The TeamTrumpUSA account on Parler—which many Parler users assumed was actually written by Trump himself—also claimed that Trump had signed the Insurrection Act, reading: "I have invoked the Insurrection Act of 1807, to address the treasonous rebellion conducted by Democrat & Republican lawmakers, CCP agents, the FBI, DOJ, CIA & others to undermine, corrode and dismantle the United States of America and its constitution. These entities pose a direct threat to national security. I will remain president indefinitely until all domestic enemies are arrested."
Reuters, however, reported that TeamTrumpUSA is not an authentic Trump account and that the outgoing president had not in fact created an account on the platform, noting that "there has been no confirmation from any official sources, including the relevant state departments, lawmakers, the military or the White House itself."

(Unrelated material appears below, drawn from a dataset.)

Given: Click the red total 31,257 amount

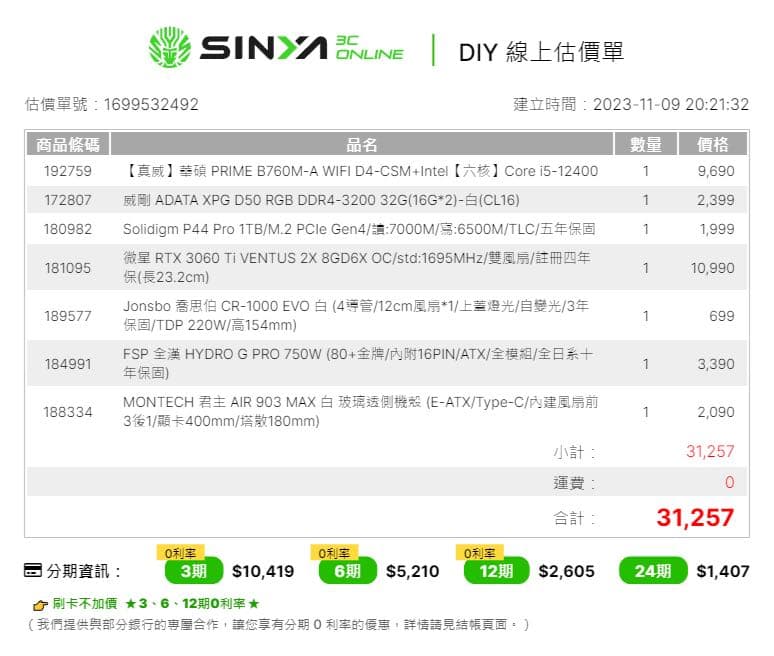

While the insurrectionist rhetoric is primarily emanating from conspiracists whose grasp of reality is minimal at best, the high levels of disinformation being circulated among Trump's far-right following make clear that the extremist violence is likely to grow more intense in the coming weeks.
As TheWashington Post's Greg Sargent explains, Wednesday's insurrection was a huge propaganda coup for the radical right, demonstrating that it has moved beyond the fringes of society and become enmeshed within the mainstream Republican Party —and that, moreover, its high-pitched seditionist rhetoric has moved beyond talk to concrete action.
"By all measurable effects, this was for far-right extremists one of the most successful attacks that they've ever launched," Jared Holt of the Atlantic Council told Sargent. "This will be lionized and propagandized on likely for the next decade."
Holt added: "These communities are discussing the attack as some sort of validation that it actually is possible for them to exert their power like this and achieve results. They're talking about this as the first stab in a greater revolution."
Domestic terrorism expert Daryl Johnson, a former Department of Homeland Security analyst, warned Mary Harris at Slate that the violence has probably only just begun.
"As Michigan and Idaho have learned, as well as the State Capitol in Oregon, as well as what happened last week in the U.S. Capitol, we need to take this chatter seriously," Johnson said. "And resources and physical security measures need to be put in place to mitigate the threat."